“Where were Anatolia and Violante, what were they doing just then? Were they also in the garden?” I saw them appearing at the turn of every path, and imagined the expression of their first look as they met us. And I thought of the strangeness of the behaviour of both during the past few days, and sought to discover its true meaning. Anatolia rose before me with her kind, heroic, martyr’s smile, resigned to pour out her heart’s strength to the last drop that she might soothe incurable ills; she rose before me with those pure eyes of hers, which at times flashed invitingly like the waters of legendary lakes when a sudden glitter reveals the existence of hidden treasures. Wrapped in her apathy and disdain, Violante rose before me in an enigmatic attitude which might almost be hostile, and inspired me with a kind of discomfort such as gloomy presentiments are wont to produce; for behind her in my imagination was her fatal rock, and the mystery of her distant apartments clouded with deadly perfumes.

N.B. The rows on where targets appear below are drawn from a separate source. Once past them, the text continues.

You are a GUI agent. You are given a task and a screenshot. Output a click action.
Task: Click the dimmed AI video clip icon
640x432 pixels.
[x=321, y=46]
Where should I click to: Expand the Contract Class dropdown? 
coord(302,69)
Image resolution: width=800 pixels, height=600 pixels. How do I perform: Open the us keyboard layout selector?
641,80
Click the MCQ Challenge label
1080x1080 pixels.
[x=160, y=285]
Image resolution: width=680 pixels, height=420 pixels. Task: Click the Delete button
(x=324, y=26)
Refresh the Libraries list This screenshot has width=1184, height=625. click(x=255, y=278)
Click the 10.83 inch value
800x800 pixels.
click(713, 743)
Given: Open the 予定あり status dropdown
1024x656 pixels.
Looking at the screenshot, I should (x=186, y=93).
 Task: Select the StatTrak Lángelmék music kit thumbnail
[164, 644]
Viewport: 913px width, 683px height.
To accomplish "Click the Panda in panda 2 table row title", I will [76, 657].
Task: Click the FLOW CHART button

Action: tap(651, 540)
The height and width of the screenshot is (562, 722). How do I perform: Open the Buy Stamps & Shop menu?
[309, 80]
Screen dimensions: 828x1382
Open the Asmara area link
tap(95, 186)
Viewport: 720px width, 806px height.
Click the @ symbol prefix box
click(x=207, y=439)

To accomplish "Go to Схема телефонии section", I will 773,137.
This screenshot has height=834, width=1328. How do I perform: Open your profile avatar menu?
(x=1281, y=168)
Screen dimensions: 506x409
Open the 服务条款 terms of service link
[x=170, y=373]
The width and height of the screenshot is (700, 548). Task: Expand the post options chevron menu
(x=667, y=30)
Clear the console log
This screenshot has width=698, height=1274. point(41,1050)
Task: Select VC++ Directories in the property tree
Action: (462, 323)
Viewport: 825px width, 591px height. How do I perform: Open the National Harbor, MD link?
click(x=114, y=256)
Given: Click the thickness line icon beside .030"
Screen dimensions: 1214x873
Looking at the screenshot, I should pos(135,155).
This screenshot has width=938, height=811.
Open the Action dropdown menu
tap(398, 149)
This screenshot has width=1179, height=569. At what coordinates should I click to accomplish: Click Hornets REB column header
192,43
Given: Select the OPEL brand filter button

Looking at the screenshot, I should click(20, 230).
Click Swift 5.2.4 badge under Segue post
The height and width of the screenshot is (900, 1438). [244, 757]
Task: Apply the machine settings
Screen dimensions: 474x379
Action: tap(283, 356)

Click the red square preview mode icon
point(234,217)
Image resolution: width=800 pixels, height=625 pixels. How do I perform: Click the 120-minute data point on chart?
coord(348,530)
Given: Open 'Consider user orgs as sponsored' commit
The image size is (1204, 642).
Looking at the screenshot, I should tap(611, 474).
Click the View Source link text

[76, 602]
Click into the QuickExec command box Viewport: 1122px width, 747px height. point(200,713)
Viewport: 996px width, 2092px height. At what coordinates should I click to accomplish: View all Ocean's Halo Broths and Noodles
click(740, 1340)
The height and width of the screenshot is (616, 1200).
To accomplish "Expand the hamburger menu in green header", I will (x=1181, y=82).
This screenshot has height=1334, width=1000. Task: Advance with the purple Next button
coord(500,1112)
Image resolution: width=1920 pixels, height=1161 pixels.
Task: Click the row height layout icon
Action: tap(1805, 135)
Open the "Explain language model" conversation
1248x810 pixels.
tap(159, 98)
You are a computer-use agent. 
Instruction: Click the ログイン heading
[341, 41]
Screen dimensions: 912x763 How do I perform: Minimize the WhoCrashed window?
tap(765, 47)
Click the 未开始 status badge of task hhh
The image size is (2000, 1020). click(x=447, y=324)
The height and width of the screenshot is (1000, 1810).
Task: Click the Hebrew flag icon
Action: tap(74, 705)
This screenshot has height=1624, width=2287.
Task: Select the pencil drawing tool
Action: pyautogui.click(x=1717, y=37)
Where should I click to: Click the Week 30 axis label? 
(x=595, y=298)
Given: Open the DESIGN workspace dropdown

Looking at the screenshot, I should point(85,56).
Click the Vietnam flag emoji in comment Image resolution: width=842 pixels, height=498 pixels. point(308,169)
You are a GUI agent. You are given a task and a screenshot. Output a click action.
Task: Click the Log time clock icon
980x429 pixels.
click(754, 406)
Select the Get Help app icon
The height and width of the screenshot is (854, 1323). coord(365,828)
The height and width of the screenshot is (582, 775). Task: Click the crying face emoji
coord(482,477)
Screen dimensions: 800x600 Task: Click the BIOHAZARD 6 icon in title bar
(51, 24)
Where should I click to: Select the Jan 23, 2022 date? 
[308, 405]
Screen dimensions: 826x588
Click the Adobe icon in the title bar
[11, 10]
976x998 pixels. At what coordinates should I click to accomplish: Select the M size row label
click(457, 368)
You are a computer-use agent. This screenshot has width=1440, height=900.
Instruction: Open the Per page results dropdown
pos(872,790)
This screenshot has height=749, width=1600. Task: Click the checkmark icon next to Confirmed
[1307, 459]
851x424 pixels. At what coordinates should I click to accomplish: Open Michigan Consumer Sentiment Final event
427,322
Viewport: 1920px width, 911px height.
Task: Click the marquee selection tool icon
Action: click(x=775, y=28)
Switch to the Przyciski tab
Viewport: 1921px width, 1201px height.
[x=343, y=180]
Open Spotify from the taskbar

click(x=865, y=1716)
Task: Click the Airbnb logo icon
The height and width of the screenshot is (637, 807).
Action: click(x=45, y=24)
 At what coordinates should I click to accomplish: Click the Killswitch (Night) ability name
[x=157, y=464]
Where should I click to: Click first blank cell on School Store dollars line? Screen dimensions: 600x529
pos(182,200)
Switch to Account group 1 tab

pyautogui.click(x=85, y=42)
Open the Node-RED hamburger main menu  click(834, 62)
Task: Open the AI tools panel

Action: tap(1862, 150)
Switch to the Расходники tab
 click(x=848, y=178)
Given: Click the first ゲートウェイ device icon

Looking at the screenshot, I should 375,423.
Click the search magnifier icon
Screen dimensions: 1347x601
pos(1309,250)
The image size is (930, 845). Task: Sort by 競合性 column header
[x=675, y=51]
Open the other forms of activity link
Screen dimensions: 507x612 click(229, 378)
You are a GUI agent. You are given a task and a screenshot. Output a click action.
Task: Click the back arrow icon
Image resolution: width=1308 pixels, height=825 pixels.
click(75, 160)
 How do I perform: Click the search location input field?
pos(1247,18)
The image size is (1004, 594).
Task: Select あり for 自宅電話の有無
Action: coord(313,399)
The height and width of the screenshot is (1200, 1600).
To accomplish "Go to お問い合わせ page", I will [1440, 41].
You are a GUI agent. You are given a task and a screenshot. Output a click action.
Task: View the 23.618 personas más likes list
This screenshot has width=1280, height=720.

I should like to have asked her who was at my side: “Is there any change in your beloved sisters’ voices when they speak to you or to each other? Is there anything that hurts you sometimes in their voices and their looks? And at times when you are sitting side by side breathing the same air, does a heavy silence fall upon you, like the silence before a storm? And then do you feel all your tenderness dry up, and a bitterness like venom rise within you? And, tell me, do your sisters weep apart? Or does it sometimes happen that you all weep together?”
Thus would I fain have questioned the silent maiden, and with her have suffered the pain of loving.
I looked at her. She was suffering and rejoicing. “You always carry a book,” I said, for the sake of breaking the charm, “like a sibyl.”
She showed me the volume.
“It is the book I had that first day,” she said, with the indefinable tone in her voice which betrays the moisture of tears.
“And the blade of grass?”
“Is burnt up.”
“Put in a red rose instead.”
But there was such humble grace in her emotion, she let her inward ardour appear so ingenuously, that I could not leave her, nor resist the sweetness of seeing her melt little by little.